*** Records Section Begins ***

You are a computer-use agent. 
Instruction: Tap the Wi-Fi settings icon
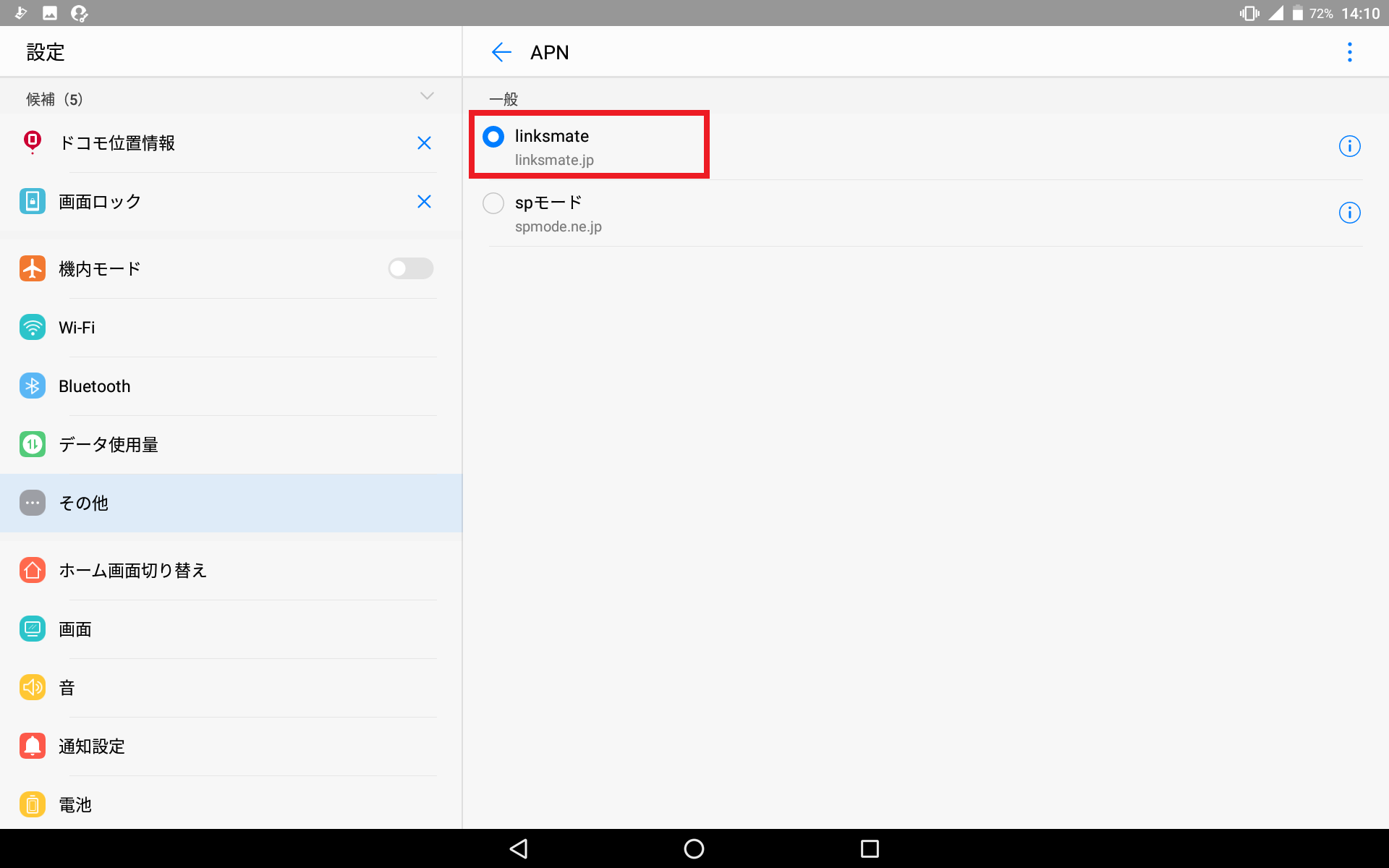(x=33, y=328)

*** Records Section Ends ***
*** Records Section Begins ***

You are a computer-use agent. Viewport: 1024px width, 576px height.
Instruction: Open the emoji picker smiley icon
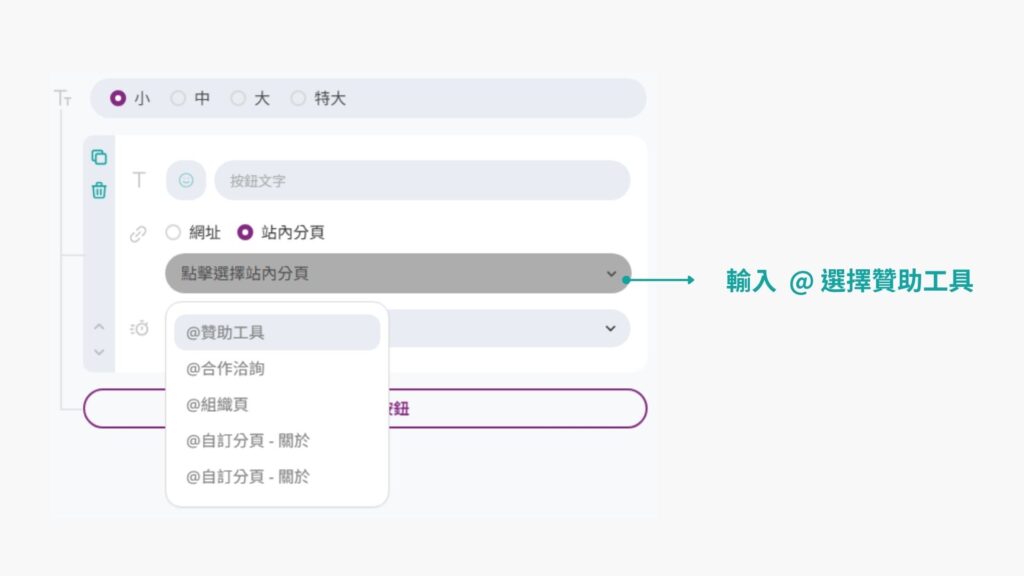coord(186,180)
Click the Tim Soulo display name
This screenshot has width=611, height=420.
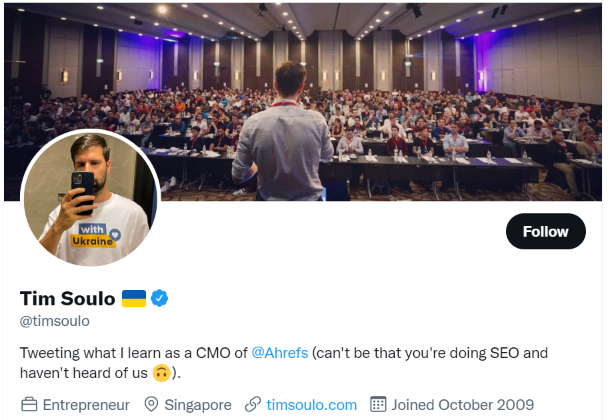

*** Records Section Ends ***

# [Task brief]
Copy out, word for word, the part of the entries above that begins at the line with "Click the Tim Soulo display name" and ends at the line with "This screenshot has width=611, height=420.", including both.

# [Worked solution]
Click the Tim Soulo display name
This screenshot has width=611, height=420.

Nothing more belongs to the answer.